The Cambridge mosque has not met its funding target yet but the wider community has greeted it with a great deal of positivity – precisely because of the project's inclusive nature. Many donations have come from non-Muslim neighbours, who see the aesthetic beauty of the mosque and its facilities as a natural win-win for the neighbourhood.

After all, it is the first green, open space in a very urbanised area of Cambridge and its cafe and facilities will be open not only to worshippers but to all those in the surrounding area.

The wave of populism that currently besets Europe will eventually pass and Muslim communities in Austria and the UK, as elsewhere, will still remain.
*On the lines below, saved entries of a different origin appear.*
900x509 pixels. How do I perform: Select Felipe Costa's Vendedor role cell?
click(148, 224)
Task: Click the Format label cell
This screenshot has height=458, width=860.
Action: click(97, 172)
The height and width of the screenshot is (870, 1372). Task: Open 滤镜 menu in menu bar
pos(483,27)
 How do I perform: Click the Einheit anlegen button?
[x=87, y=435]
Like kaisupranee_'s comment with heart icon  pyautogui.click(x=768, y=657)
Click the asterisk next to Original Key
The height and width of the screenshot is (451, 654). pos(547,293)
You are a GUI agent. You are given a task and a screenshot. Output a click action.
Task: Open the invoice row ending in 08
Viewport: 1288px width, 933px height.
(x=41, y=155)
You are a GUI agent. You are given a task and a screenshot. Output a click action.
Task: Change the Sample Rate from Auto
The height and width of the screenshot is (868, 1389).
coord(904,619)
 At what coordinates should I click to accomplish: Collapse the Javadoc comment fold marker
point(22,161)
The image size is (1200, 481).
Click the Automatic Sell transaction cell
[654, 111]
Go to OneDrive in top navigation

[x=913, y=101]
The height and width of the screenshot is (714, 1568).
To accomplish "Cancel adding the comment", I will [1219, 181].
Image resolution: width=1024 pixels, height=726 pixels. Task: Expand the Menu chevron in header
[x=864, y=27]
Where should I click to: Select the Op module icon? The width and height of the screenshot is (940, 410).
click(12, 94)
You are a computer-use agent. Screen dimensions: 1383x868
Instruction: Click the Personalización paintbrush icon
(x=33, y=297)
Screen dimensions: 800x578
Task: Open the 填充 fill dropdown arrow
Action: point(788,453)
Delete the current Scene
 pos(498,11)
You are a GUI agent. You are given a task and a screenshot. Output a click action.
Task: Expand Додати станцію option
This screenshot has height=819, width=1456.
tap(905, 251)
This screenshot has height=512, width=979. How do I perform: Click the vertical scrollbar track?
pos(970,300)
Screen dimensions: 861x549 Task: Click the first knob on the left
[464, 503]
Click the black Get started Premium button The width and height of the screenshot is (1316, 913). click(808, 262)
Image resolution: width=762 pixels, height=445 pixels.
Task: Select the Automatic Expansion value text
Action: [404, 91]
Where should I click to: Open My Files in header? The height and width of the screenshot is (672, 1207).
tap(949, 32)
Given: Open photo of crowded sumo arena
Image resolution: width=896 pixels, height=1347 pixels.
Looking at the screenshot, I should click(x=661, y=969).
The sustainability of those communities depends very much on the ability of those in power to see them as fully fledged and integral parts of societies at large. But their thriving depends a great deal on those communities also finding ways to make themselves more relevant, more intrinsic to reminding Muslims and non-Muslims alike of their positive and active roles in society.

As the green mosque in Cambridge slowly comes to fruition, one hopes that generations from now, the mosque will still be a landmark to inclusivity – and the populism of Austria's Freedom Party and other extremist movements in Europe will be a long forgotten footnote in history.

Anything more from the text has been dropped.